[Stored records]
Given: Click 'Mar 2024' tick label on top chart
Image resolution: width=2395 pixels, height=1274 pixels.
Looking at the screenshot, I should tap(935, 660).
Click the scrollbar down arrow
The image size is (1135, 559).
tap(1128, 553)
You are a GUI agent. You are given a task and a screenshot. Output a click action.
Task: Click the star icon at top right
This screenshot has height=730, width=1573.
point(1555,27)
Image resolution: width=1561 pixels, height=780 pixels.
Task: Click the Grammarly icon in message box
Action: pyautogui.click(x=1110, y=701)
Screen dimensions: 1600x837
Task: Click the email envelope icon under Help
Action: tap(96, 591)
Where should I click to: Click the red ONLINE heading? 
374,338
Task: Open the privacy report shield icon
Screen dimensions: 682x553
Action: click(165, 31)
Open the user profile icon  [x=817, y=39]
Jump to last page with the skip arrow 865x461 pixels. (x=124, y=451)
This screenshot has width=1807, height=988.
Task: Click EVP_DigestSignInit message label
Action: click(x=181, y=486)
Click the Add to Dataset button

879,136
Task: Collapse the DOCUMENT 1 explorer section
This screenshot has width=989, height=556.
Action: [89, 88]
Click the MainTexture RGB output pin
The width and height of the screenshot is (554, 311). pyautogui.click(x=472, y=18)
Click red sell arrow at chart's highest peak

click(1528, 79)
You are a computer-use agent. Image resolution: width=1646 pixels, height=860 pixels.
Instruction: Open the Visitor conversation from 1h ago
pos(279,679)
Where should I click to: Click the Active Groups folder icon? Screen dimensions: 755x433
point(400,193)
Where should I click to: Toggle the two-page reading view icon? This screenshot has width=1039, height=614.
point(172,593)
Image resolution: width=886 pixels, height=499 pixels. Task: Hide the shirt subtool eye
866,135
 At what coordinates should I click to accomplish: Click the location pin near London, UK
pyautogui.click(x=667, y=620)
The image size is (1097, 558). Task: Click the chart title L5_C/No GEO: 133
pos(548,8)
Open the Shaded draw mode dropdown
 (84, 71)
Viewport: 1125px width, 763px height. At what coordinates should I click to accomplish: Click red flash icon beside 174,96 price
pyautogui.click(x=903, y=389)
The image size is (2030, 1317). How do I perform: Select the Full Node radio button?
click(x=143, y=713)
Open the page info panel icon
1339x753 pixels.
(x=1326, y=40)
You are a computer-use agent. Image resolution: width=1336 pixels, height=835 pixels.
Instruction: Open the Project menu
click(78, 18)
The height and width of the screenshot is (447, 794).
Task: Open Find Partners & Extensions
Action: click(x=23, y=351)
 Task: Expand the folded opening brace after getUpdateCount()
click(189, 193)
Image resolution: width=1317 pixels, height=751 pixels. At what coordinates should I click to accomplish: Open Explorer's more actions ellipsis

### TASK STATEMENT
Look through the entries above; copy each line where the string "computer" appears.

### EXERCISE OUTPUT
You are a computer-use agent. Image resolution: width=1646 pixels, height=860 pixels.
You are a computer-use agent. Image resolution: width=1336 pixels, height=835 pixels.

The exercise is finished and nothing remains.